O delegado, bacharel Serra, fingia ler alguns papéis espalhados pela mesa. De vez em quando, por cima dos óculos, dava uma olhada furtiva para o detido. Mas, encontrando um olhar penetrante, altivo e destemido, baixava logo os olhos, sem coragem de fitá-lo.Paradoxalmente, parecia ser ele o culpado e o prisioneiro, embora algemado, algum corregedor inspecionando a delegacia. Como viera parar ali essa criatura?
Alguns policiais que faziam uma ronda em determinada praça encontraram certa mulher fazendo uso do crack. Perguntada sobre quem lhe fornecera a droga, apontou o dedo indicando que fora aquele indivíduo.

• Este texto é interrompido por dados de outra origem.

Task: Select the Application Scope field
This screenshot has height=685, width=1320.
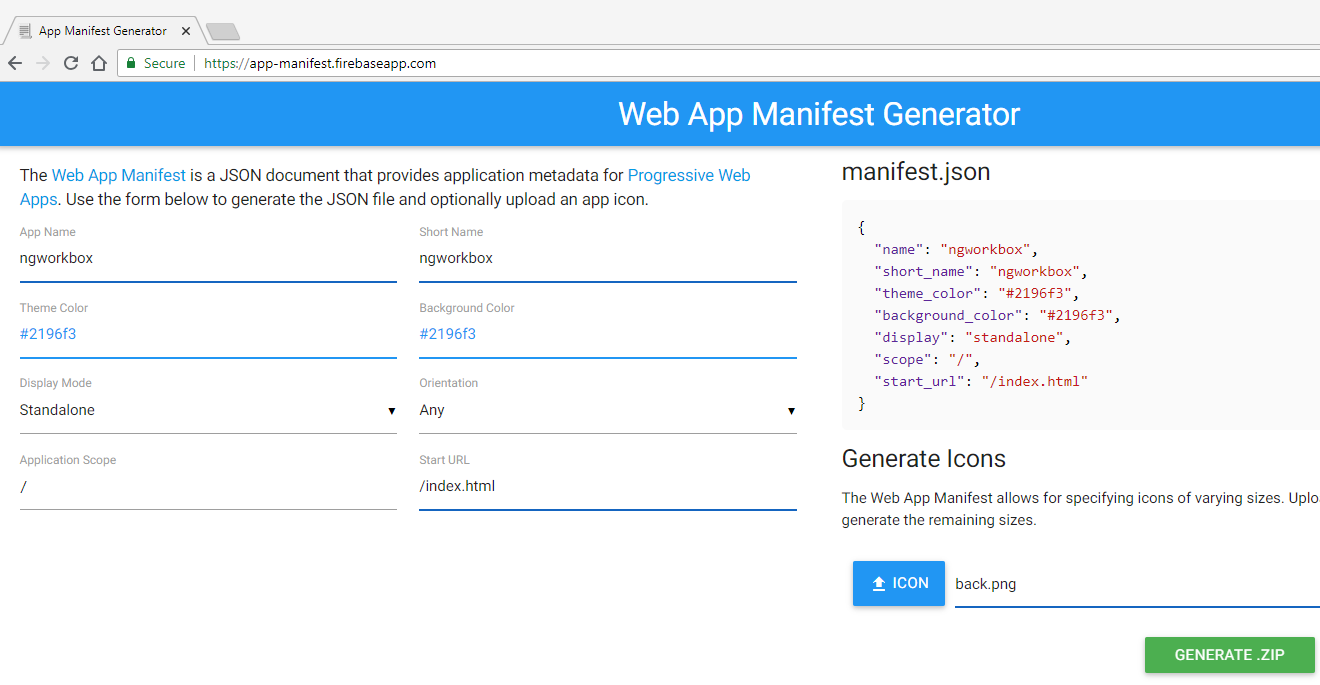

Ele se defendeu dizendo: “cabe ao acusador o ônus da prova”. Como não entenderam a resposta, julgaram-na como um desacato à autoridade. De forma truculenta, algemaram-no e o levaram à delegacia para averiguações. Ao delegado disseram:
– Este elemento, além de ter sido acusado por tráfico de droga, ainda nos desacatou. Serra, pela forma singular de conduzir um inquérito, era considerado meio louco pelo pessoal da delegacia. Saiu de seu lugar, puxou uma cadeira, sentou-se bem de frente ao acusado e examinou-o com olhar severo. O tipo, modestamente trajado, tanto poderia ser um traficante disfarçado ou um cidadão comum que nada devesse. Arriscou uma pergunta óbvia:
– Você vendeu crack àquela mulher?
– Senhor delegado, disse o acusado, após pensar por alguns minutos. Há poucos dias eu estava sentado à mesa de um bar. Estava só. Um homem aparentando cinqüenta anos aproximou-se de mim, pediu licença e sentou-se numa cadeira vaga ao meu lado. Nunca o vira antes. Começou a falar com desenvoltura sobre temas dos quais eu não entendia nada. De tudo que ele disse só duas frases eu guardei. Sempre repetia: “assim falou Zaratustra”. Também me lembro de suas últimas palavras antes de desaparecer: Não existem fatos, apenas interpretações.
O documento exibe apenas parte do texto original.